┌──
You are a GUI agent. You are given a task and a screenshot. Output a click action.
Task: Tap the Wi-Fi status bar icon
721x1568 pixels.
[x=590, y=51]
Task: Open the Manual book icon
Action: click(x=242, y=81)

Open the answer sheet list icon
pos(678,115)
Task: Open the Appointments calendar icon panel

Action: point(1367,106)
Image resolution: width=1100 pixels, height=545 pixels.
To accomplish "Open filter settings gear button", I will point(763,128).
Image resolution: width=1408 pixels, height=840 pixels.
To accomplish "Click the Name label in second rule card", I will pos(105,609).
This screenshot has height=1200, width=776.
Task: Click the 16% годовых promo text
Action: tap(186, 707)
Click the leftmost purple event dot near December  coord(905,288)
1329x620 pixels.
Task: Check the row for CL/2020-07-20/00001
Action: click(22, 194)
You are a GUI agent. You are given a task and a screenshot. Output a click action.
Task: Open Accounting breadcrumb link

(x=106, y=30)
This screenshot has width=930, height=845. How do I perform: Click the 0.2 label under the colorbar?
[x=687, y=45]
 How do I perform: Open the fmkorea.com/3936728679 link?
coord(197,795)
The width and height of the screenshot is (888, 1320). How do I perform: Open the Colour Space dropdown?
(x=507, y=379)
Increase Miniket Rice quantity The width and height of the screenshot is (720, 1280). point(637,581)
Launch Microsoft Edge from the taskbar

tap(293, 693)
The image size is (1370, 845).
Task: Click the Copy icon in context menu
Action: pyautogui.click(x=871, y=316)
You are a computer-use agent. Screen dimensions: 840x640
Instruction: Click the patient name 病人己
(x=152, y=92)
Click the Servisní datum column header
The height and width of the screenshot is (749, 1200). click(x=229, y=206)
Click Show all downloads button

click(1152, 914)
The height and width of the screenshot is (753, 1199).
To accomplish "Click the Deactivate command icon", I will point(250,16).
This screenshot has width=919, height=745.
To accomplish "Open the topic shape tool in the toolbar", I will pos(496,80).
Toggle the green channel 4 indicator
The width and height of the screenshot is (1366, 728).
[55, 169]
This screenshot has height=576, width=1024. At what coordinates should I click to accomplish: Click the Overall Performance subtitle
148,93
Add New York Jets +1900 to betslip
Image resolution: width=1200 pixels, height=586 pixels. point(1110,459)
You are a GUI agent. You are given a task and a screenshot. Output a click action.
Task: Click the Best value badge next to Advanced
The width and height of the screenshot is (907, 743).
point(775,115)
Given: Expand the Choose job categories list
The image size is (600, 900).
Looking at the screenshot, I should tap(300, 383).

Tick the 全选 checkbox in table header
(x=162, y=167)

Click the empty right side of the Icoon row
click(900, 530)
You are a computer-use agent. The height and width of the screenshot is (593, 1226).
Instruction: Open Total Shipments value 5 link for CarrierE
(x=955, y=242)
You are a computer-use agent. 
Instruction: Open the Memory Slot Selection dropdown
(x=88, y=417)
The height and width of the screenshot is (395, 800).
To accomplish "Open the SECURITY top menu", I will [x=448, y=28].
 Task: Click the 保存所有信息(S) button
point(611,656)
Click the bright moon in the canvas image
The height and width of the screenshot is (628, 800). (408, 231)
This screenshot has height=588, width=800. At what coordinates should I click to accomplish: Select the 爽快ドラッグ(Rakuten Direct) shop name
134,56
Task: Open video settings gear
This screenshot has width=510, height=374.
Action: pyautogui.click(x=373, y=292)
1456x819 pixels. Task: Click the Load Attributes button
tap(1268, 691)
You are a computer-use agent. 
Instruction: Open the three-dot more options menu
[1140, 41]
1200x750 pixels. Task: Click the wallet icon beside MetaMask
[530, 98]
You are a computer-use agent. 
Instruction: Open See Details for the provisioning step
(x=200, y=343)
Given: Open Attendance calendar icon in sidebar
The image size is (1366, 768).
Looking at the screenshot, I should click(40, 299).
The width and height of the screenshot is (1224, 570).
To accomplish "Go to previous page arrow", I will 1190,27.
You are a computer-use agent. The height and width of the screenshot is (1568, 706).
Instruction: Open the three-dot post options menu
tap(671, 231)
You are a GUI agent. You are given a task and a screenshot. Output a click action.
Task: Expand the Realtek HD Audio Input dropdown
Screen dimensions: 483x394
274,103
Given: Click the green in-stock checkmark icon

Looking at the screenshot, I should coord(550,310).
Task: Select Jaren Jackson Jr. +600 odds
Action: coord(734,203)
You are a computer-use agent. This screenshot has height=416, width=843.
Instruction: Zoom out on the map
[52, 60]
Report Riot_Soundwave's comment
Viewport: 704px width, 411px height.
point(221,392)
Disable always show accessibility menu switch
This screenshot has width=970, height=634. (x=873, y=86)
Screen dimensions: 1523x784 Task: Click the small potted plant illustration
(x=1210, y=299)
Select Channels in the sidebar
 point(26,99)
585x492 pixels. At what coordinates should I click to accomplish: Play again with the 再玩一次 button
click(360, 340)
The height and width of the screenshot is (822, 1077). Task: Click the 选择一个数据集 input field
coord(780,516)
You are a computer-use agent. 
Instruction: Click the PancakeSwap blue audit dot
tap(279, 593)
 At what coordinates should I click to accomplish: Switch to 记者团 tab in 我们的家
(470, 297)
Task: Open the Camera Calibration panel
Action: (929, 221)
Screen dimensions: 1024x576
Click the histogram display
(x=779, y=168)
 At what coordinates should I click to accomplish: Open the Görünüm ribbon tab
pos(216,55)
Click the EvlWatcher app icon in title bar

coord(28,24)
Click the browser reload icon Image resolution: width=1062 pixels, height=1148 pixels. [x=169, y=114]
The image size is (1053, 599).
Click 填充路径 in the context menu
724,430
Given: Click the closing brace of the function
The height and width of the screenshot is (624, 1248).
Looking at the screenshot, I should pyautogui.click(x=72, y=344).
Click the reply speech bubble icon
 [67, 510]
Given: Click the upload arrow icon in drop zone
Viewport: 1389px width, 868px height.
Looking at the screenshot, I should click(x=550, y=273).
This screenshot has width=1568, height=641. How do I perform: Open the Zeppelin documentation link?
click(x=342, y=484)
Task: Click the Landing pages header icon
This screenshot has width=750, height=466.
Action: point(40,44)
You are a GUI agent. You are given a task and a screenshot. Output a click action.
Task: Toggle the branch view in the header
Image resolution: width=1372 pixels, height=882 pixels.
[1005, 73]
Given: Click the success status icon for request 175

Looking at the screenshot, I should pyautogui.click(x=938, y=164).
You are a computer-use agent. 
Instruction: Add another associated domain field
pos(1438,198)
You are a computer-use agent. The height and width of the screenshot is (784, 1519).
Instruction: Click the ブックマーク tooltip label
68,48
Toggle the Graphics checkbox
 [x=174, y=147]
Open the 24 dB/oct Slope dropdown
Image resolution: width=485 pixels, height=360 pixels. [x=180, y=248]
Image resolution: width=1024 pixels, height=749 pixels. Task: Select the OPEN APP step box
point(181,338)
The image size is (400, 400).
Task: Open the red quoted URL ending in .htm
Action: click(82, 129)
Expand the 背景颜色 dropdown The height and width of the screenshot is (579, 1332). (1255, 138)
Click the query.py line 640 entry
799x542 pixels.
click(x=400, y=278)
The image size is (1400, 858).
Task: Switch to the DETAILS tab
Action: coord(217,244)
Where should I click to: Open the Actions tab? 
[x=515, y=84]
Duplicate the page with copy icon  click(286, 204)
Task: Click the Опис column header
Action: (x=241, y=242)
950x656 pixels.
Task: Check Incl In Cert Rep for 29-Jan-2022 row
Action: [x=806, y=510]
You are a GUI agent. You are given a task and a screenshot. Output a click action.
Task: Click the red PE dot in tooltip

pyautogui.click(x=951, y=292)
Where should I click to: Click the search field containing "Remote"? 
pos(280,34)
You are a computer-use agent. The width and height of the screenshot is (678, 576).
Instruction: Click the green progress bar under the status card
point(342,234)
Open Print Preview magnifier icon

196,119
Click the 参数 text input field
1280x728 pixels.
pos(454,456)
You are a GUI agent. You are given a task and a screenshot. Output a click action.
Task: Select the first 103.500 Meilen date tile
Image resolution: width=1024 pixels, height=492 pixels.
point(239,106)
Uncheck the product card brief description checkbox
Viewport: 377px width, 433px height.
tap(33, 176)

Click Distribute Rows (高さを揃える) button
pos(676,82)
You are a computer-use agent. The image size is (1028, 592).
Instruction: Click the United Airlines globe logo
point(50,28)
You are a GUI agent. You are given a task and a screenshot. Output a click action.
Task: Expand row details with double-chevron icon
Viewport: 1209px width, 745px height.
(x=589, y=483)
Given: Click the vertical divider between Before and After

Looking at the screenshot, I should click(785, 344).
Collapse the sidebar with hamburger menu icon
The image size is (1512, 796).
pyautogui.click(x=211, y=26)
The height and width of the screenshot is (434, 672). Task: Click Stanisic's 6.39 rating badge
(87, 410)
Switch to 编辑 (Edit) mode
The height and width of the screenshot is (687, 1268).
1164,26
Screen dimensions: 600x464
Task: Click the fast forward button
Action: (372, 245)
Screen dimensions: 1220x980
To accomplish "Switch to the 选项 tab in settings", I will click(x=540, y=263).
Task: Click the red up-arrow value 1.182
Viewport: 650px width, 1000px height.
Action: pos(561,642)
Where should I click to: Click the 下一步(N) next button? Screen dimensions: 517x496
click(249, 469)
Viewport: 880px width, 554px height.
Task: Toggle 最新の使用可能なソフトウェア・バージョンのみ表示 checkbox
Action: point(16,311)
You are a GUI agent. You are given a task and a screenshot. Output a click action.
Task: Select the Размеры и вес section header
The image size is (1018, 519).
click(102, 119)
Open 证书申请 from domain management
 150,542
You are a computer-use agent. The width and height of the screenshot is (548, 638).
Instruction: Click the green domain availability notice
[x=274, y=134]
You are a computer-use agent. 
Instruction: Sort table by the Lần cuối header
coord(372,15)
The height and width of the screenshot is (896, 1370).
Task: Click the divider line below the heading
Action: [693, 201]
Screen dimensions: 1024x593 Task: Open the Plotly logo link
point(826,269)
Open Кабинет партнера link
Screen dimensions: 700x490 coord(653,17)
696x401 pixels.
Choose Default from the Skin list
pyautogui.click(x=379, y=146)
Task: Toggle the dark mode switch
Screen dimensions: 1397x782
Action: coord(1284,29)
└──
Return the lines of the records that include the string "gear".

To accomplish "Open filter settings gear button", I will point(763,128).
Task: Open video settings gear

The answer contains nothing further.